Un uomo, una donna e due pareti completamente bianche, ad eccezione delle sequenze di polaroid affisse su entrambe. A prima vista potrebbe trattarsi dello studio di un casting director che pensa e ripensa ai possibili volti richiesti dalla sceneggiatura di un film. E invece niente di tutto questo: si tratta delle foto degli ex amanti di Sandra (Lucie Debay) e Rémy (Lazare Gousseau) – questi i nomi dei due protagonisti – con i quali devono tornare a letto ancora una volta secondo la prescrizione del loro terapeuta, per superare la strana “sindrome” che li avrebbe colpiti.
Dopo La folle vita (2020), in cui Ann Sirot e Raphaël Balboni affrontavano in chiave altrettanto originale il tema a forte impatto sociale della demenza e i suoi contraccolpi sul rapporto di coppia, con La sindrome degli amori passati i due registi belgi puntano infatti dritti al cuore di un’altra problematica, che attanaglia un numero incredibilmente alto di coppie borghesi contemporanee: il fatto di non riuscire ad avere figli.

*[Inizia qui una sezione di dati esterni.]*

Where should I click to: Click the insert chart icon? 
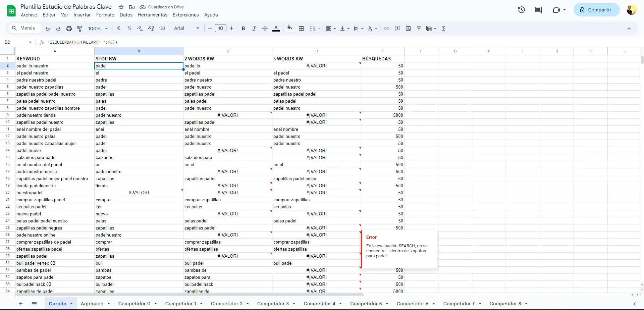point(408,29)
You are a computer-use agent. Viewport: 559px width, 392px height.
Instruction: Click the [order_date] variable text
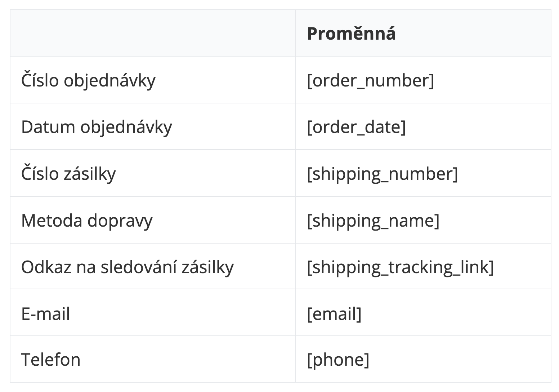tap(356, 127)
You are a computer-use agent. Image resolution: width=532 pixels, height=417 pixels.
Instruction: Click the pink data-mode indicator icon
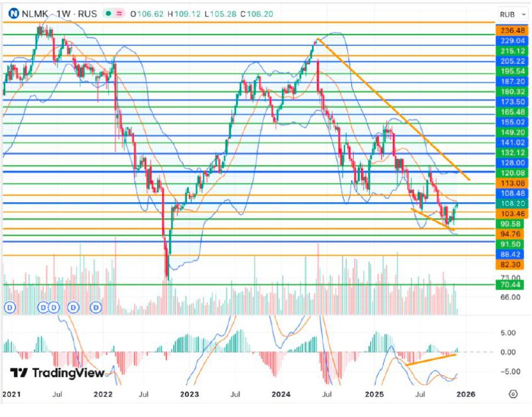click(x=120, y=14)
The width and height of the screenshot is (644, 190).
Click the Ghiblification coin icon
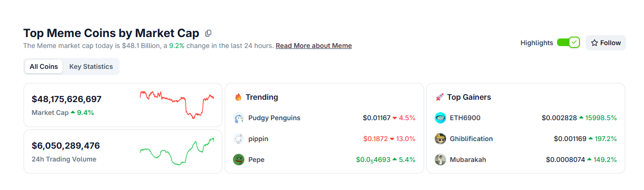[x=440, y=139]
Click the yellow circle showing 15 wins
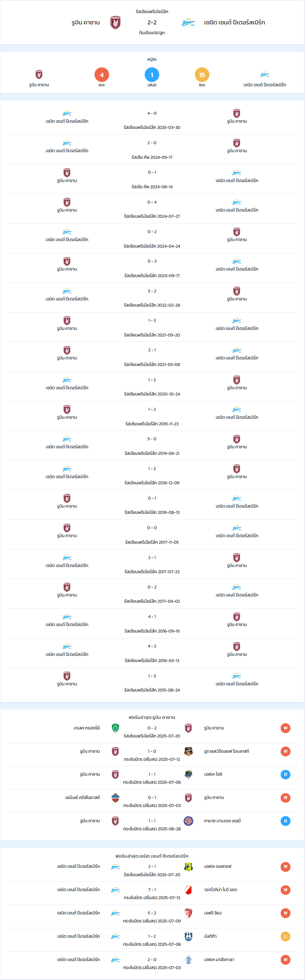This screenshot has width=305, height=980. coord(202,75)
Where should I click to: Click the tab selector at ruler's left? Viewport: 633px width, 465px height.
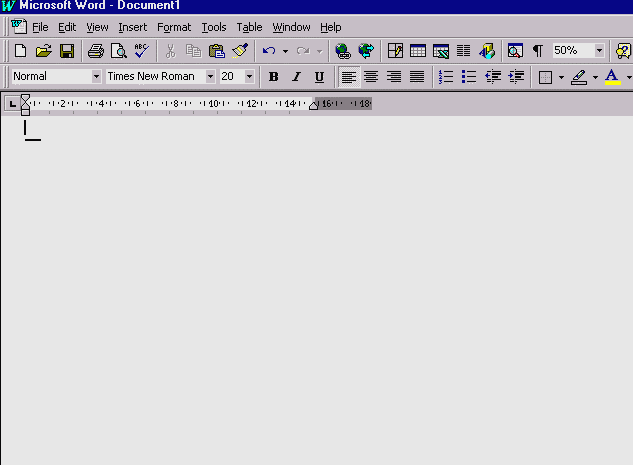tap(12, 103)
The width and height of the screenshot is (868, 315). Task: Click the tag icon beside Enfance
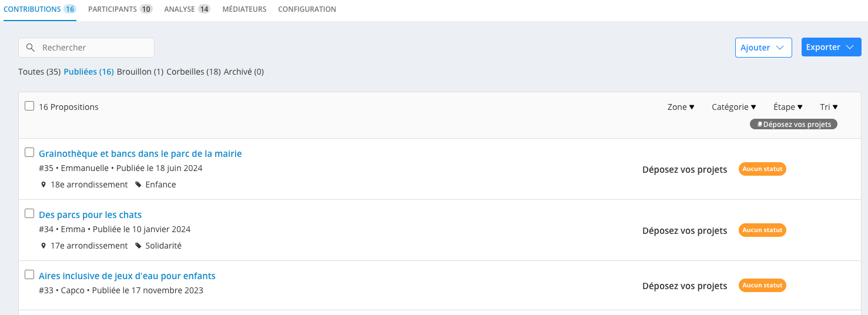(138, 185)
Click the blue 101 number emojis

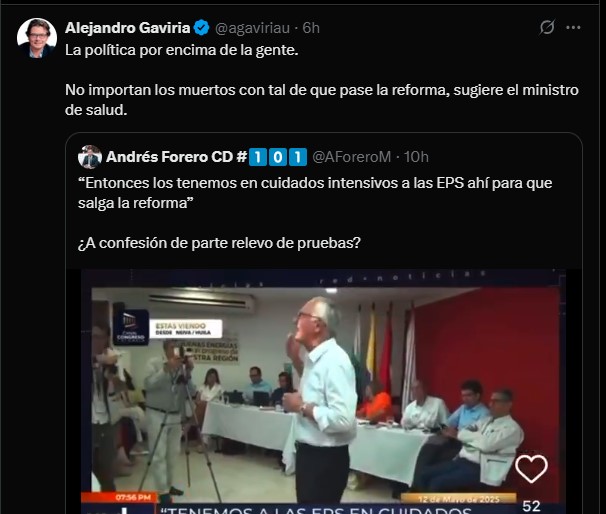(277, 157)
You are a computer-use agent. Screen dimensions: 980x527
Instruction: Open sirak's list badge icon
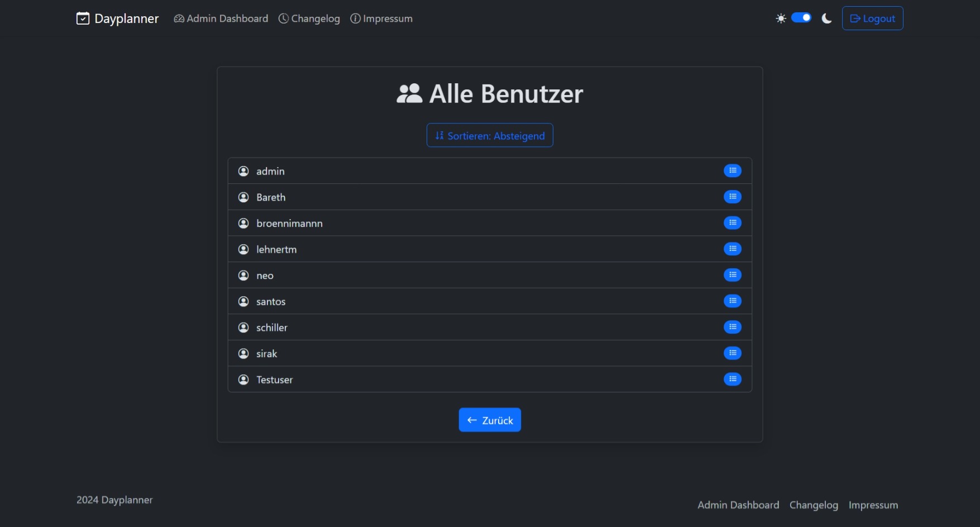coord(732,353)
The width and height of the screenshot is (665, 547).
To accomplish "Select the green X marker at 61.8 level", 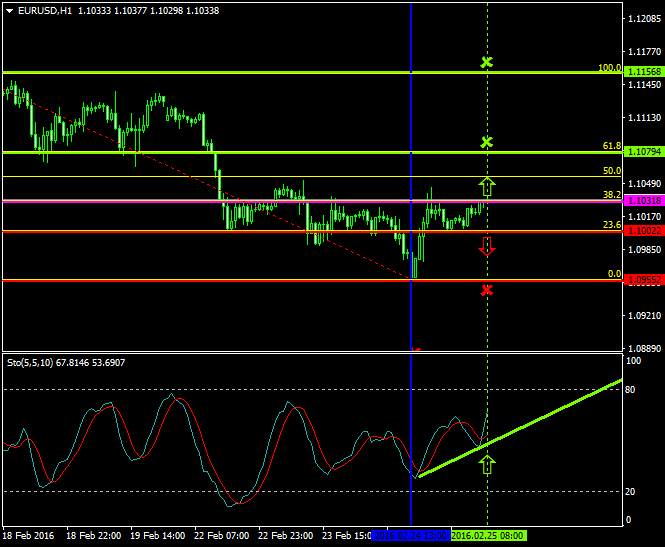I will 487,142.
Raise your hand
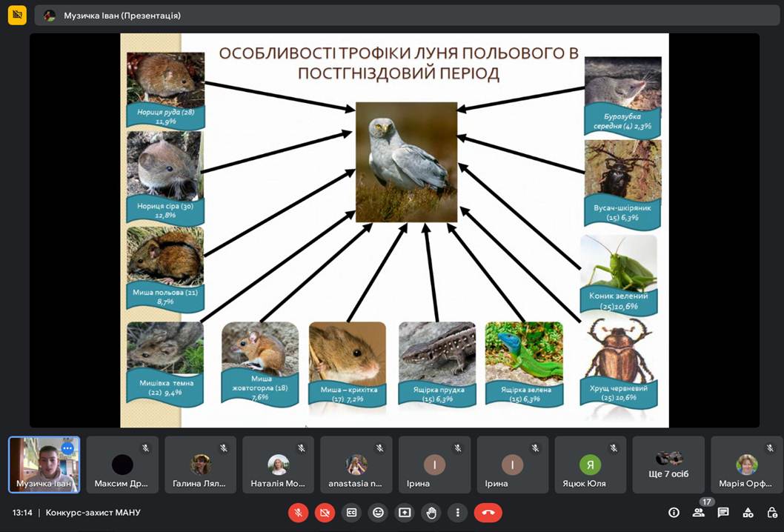Image resolution: width=784 pixels, height=532 pixels. pyautogui.click(x=431, y=512)
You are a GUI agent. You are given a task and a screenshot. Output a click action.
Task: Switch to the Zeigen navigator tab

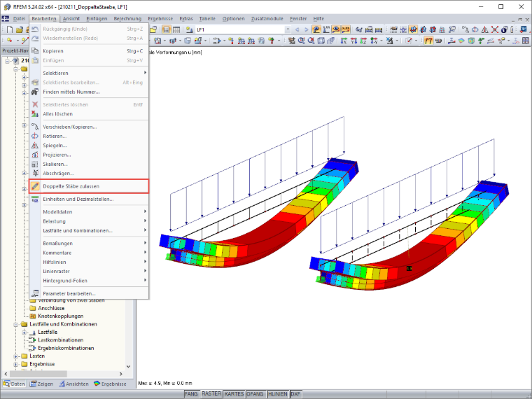coord(41,384)
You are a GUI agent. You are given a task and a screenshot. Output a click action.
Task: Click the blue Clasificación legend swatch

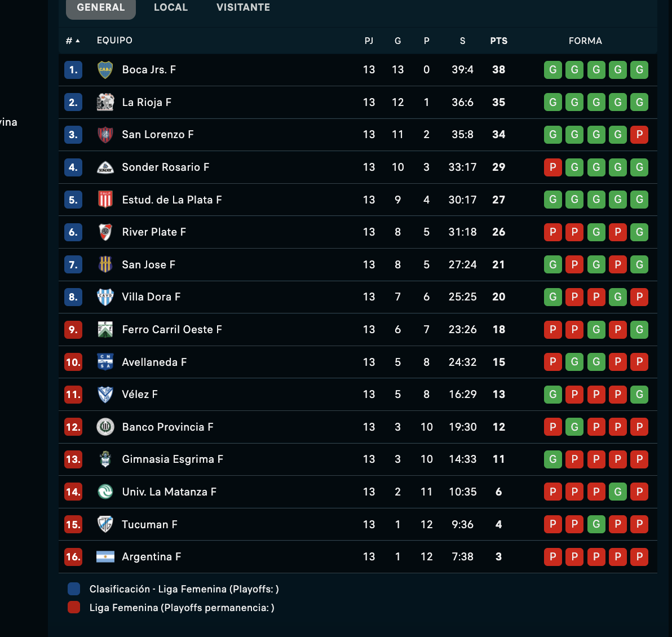click(74, 589)
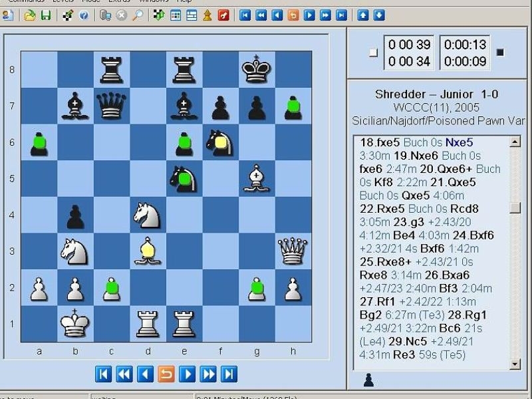Click the chessboard icon with the green arrow
Viewport: 532px width, 399px height.
[159, 15]
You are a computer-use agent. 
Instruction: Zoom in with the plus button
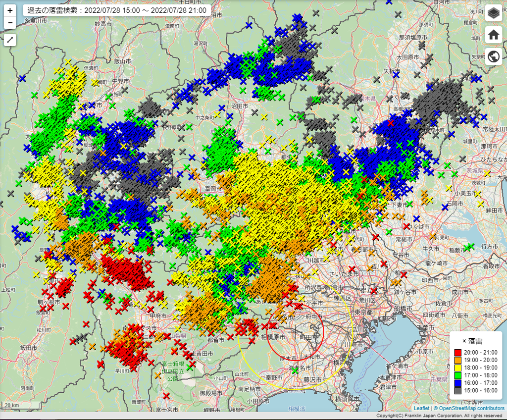tap(10, 10)
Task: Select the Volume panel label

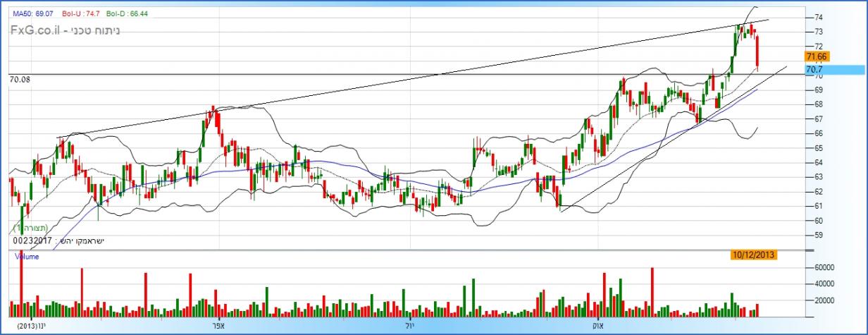Action: pyautogui.click(x=27, y=257)
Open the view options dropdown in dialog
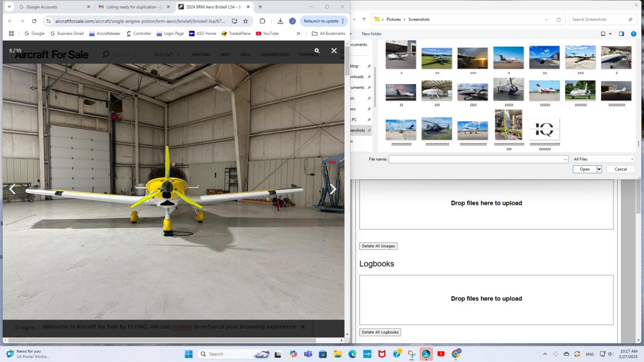This screenshot has width=644, height=362. 610,34
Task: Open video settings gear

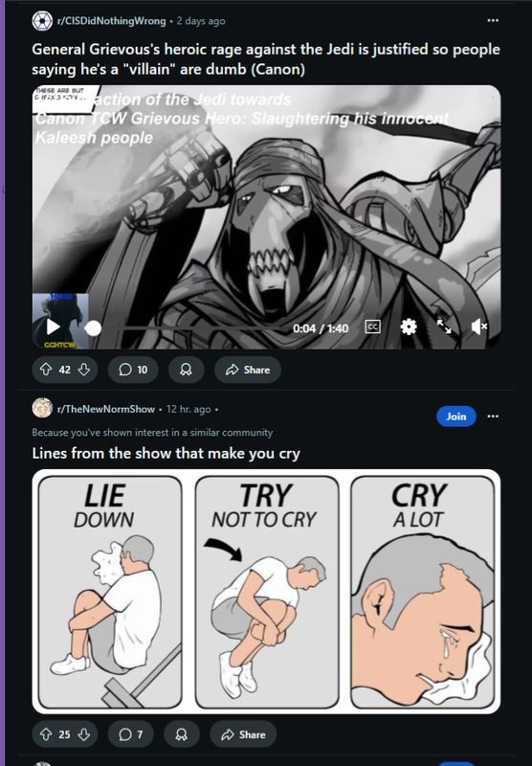Action: [x=409, y=327]
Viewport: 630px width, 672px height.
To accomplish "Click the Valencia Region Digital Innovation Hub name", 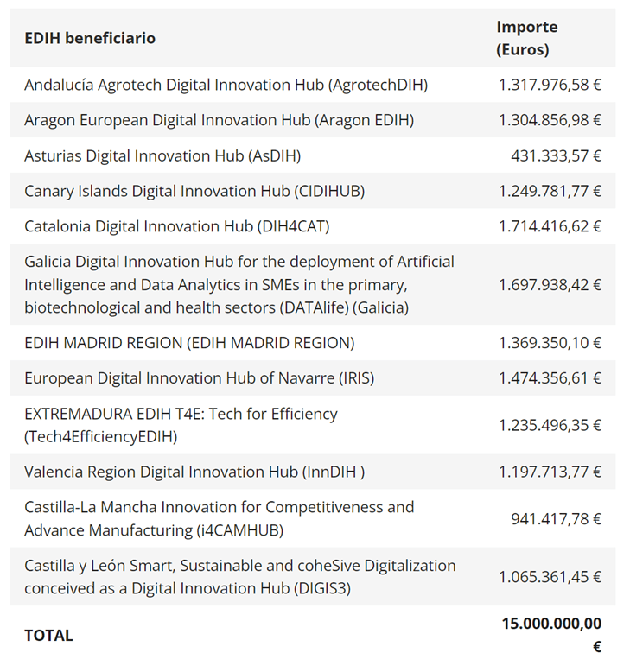I will pyautogui.click(x=194, y=472).
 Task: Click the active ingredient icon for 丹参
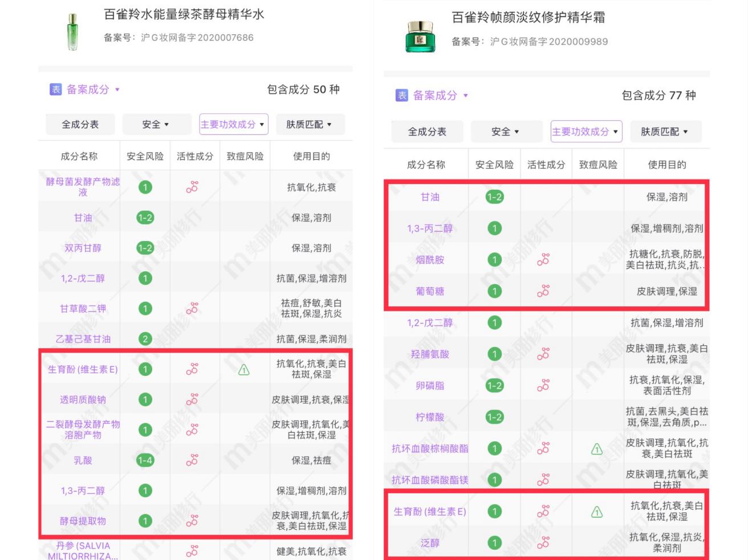(193, 551)
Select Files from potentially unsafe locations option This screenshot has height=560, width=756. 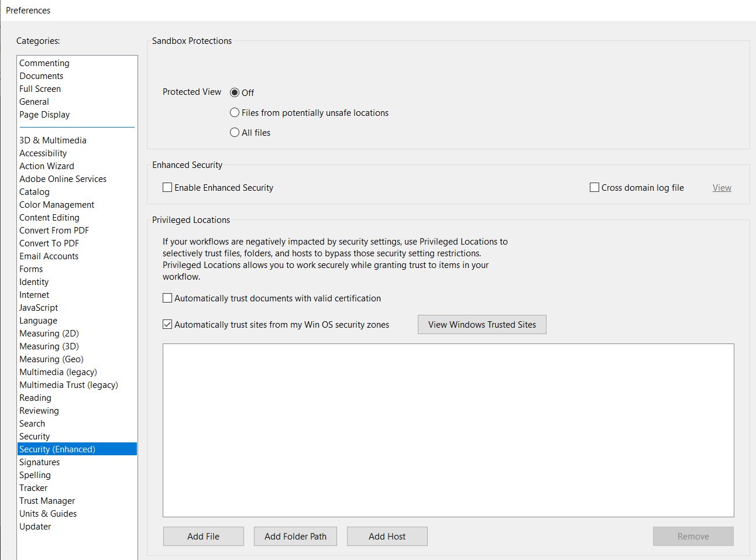point(235,113)
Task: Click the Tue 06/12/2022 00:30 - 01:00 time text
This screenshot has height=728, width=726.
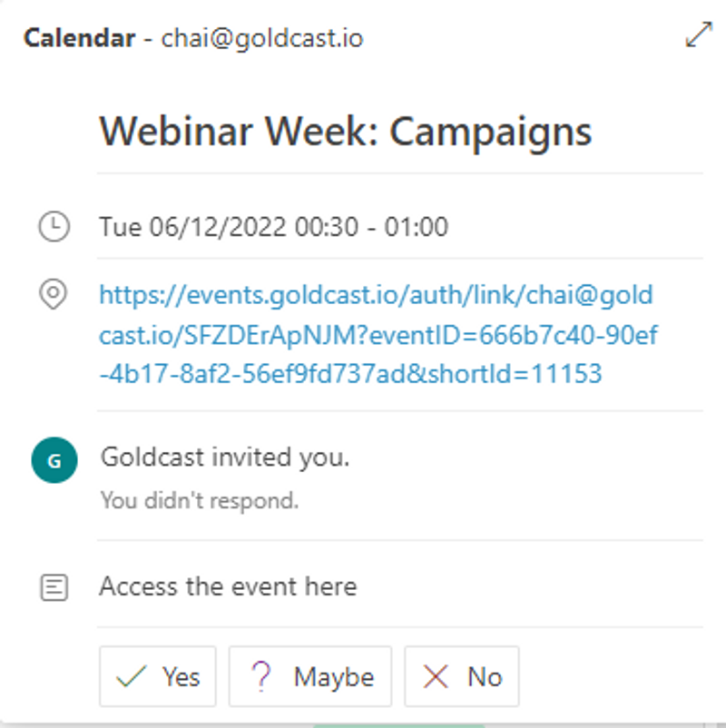Action: pyautogui.click(x=273, y=227)
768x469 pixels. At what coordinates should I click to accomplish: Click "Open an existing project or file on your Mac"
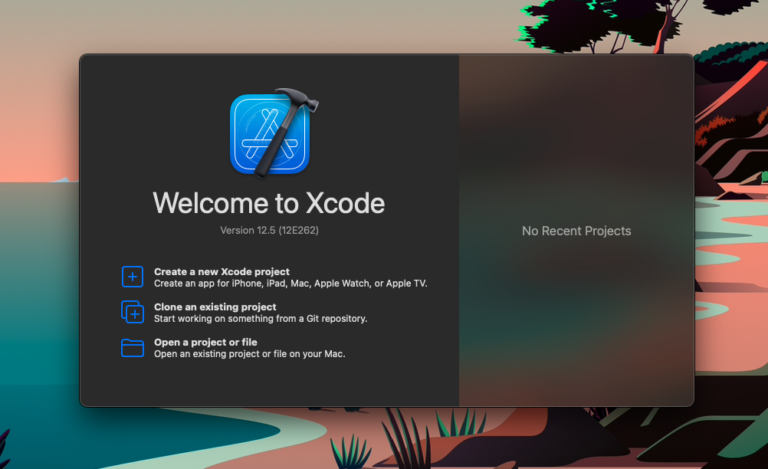[249, 354]
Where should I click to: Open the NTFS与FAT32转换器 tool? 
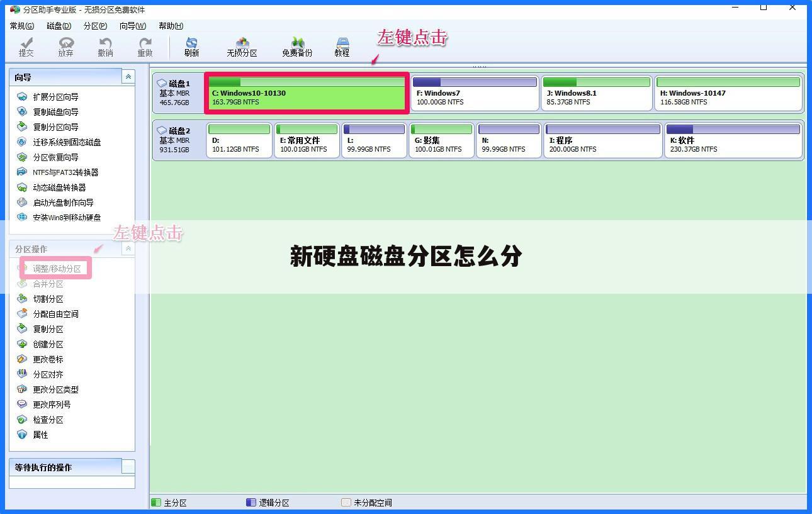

L’unica soluzione praticabile per i nostri eroi, che a detta del luminare psico-ginecologo soffrono dell’improbabile “sindrome degli amori passati”, è quella di andare a ricercare uno ad uno i propri ex di tutta la vita per fare sesso ancora una volta con ognuno di loro, e lo ‘sblocco’ di entrambi sarà assicurato. Ma sarà davvero così?
La cosa che possiamo dire è che da questo momento in poi, a partire da quella stessa stanza vuota nella penombra, i due protagonisti mettono alla prova se stessi e la loro vita, esplorando situazioni inizialmente reputate inconcepibili, e sfidando non sempre facilmente i loro tabù, pur se diversi, ma presenti sia in lui che in lei: il tutto in un gioco di immagini esteticamente ricercatissimo, che rende essenzialmente onirico (anche in senso psicoanalitico) il sapore del film tutto.
Alternata a una serie di dialoghi che dipingono la più intima e fragile umanità di Sandra e Rémy, che a qualcuno potrebbero evocare una certa poetica tagliente di Giorgio Gaber, gira come un turbine la giostra di emozioni che accompagnano il loro nuovo modo di concepire le relazioni e la sessualità. Senza lasciare spazio a quadretti già fritti e rifritti e sottolineata alla perfezione dalla colonna sonora, che a sorpresa, tra ritmi e generi opposti che si susseguono, pesca dal cilindro niente meno che Immensità, del cantautore torinese Andrea Laszlo De Simone.
Forse a eccezione di qualche eccessiva manciata di minuti ripetitivi nella parte centrale, il racconto scorre avvincente e divertente, sorvolando con coraggiosa leggerezza su argomenti di estrema profondità, evitando facili tuffi in scontate, superflue e ripetitive scene di sesso, fino al finale assolutamente sorprendente.
Prodotto da Hélicotronc e Tripode Productions e distribuito da Wanted Cinema, La sindrome degli amori passati è una commedia intelligente e romantica, che si interroga e ci interroga sull’intricato intreccio tra amore, desiderio, sesso e famiglia, con tutti i dogmi e i dilemmi che esso porta con sé.